- [BRIEF] Each line below must be reproduced exactly.

*** MATERIAL TO PROCESS ***

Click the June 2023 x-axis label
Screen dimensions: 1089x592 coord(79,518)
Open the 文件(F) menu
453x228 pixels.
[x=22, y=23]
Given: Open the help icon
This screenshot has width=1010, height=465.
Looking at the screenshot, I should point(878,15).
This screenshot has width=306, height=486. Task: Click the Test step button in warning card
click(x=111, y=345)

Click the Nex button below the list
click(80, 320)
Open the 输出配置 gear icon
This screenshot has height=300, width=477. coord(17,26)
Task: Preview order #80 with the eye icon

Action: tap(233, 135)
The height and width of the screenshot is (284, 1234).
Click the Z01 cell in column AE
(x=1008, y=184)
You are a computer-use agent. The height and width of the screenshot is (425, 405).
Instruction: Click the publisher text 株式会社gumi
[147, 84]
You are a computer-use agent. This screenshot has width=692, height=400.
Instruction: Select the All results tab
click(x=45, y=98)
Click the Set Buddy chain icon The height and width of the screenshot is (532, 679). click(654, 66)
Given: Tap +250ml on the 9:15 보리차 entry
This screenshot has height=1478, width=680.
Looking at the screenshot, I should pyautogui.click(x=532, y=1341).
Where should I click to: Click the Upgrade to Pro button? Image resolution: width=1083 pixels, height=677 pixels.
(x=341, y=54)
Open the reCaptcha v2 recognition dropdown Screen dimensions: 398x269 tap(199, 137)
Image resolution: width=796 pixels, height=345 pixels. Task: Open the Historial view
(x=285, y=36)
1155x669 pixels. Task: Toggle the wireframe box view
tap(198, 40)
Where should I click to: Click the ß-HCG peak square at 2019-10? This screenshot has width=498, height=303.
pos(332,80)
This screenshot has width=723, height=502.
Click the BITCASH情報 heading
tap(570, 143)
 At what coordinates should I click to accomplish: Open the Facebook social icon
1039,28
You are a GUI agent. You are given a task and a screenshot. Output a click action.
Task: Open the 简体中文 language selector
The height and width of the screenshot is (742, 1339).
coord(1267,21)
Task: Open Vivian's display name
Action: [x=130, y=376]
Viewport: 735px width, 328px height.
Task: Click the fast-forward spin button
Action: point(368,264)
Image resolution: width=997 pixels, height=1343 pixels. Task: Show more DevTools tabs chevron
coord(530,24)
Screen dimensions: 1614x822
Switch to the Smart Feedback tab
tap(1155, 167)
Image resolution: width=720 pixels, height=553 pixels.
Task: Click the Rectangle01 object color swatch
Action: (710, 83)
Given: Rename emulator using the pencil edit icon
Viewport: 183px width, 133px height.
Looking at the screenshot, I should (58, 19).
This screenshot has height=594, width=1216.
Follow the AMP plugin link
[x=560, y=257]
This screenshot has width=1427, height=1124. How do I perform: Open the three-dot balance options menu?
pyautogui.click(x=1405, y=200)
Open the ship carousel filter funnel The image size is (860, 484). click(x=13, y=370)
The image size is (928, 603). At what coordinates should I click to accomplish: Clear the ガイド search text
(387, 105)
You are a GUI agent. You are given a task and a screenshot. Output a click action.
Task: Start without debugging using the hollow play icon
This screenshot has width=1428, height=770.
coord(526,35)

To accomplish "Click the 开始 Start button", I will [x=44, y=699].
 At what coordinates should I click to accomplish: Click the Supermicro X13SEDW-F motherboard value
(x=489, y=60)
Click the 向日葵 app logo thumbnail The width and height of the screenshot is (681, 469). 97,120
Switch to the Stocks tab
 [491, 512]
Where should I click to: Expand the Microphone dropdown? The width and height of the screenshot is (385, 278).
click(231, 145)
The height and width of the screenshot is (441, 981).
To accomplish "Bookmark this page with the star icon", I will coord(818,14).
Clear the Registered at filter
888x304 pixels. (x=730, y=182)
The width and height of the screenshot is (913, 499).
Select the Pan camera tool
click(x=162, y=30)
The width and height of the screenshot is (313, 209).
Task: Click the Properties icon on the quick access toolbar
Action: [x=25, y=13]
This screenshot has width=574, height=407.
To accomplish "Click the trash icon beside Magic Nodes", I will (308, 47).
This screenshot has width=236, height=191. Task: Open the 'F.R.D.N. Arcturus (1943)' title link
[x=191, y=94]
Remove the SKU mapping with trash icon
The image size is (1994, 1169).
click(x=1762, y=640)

***

- [WORKED SOLUTION]
Click the June 2023 x-axis label
Screen dimensions: 1089x592 coord(79,518)
Open the 文件(F) menu
453x228 pixels.
[x=22, y=23]
Given: Open the help icon
This screenshot has width=1010, height=465.
Looking at the screenshot, I should point(878,15).
This screenshot has width=306, height=486. Task: Click the Test step button in warning card
click(x=111, y=345)

Click the Nex button below the list
click(80, 320)
Open the 输出配置 gear icon
This screenshot has height=300, width=477. coord(17,26)
Task: Preview order #80 with the eye icon

Action: tap(233, 135)
The height and width of the screenshot is (284, 1234).
Click the Z01 cell in column AE
(x=1008, y=184)
You are a computer-use agent. The height and width of the screenshot is (425, 405).
Instruction: Click the publisher text 株式会社gumi
[147, 84]
You are a computer-use agent. This screenshot has width=692, height=400.
Instruction: Select the All results tab
click(x=45, y=98)
Click the Set Buddy chain icon The height and width of the screenshot is (532, 679). click(654, 66)
Given: Tap +250ml on the 9:15 보리차 entry
This screenshot has height=1478, width=680.
Looking at the screenshot, I should pyautogui.click(x=532, y=1341).
Where should I click to: Click the Upgrade to Pro button? Image resolution: width=1083 pixels, height=677 pixels.
(x=341, y=54)
Open the reCaptcha v2 recognition dropdown Screen dimensions: 398x269 tap(199, 137)
Image resolution: width=796 pixels, height=345 pixels. Task: Open the Historial view
(x=285, y=36)
1155x669 pixels. Task: Toggle the wireframe box view
tap(198, 40)
Where should I click to: Click the ß-HCG peak square at 2019-10? This screenshot has width=498, height=303.
pos(332,80)
This screenshot has width=723, height=502.
Click the BITCASH情報 heading
tap(570, 143)
 At what coordinates should I click to accomplish: Open the Facebook social icon
1039,28
You are a GUI agent. You are given a task and a screenshot. Output a click action.
Task: Open the 简体中文 language selector
The height and width of the screenshot is (742, 1339).
coord(1267,21)
Task: Open Vivian's display name
Action: [x=130, y=376]
Viewport: 735px width, 328px height.
Task: Click the fast-forward spin button
Action: point(368,264)
Image resolution: width=997 pixels, height=1343 pixels. Task: Show more DevTools tabs chevron
coord(530,24)
Screen dimensions: 1614x822
Switch to the Smart Feedback tab
tap(1155, 167)
Image resolution: width=720 pixels, height=553 pixels.
Task: Click the Rectangle01 object color swatch
Action: (710, 83)
Given: Rename emulator using the pencil edit icon
Viewport: 183px width, 133px height.
Looking at the screenshot, I should (58, 19).
This screenshot has height=594, width=1216.
Follow the AMP plugin link
[x=560, y=257]
This screenshot has width=1427, height=1124. How do I perform: Open the three-dot balance options menu?
pyautogui.click(x=1405, y=200)
Open the ship carousel filter funnel The image size is (860, 484). click(x=13, y=370)
The image size is (928, 603). At what coordinates should I click to accomplish: Clear the ガイド search text
(387, 105)
You are a GUI agent. You are given a task and a screenshot. Output a click action.
Task: Start without debugging using the hollow play icon
This screenshot has width=1428, height=770.
coord(526,35)

To accomplish "Click the 开始 Start button", I will [x=44, y=699].
 At what coordinates should I click to accomplish: Click the Supermicro X13SEDW-F motherboard value
(x=489, y=60)
Click the 向日葵 app logo thumbnail The width and height of the screenshot is (681, 469). 97,120
Switch to the Stocks tab
 [491, 512]
Where should I click to: Expand the Microphone dropdown? The width and height of the screenshot is (385, 278).
click(231, 145)
The height and width of the screenshot is (441, 981).
To accomplish "Bookmark this page with the star icon", I will coord(818,14).
Clear the Registered at filter
888x304 pixels. (x=730, y=182)
The width and height of the screenshot is (913, 499).
Select the Pan camera tool
click(x=162, y=30)
The width and height of the screenshot is (313, 209).
Task: Click the Properties icon on the quick access toolbar
Action: [x=25, y=13]
This screenshot has width=574, height=407.
To accomplish "Click the trash icon beside Magic Nodes", I will (308, 47).
This screenshot has width=236, height=191. Task: Open the 'F.R.D.N. Arcturus (1943)' title link
[x=191, y=94]
Remove the SKU mapping with trash icon
The image size is (1994, 1169).
click(x=1762, y=640)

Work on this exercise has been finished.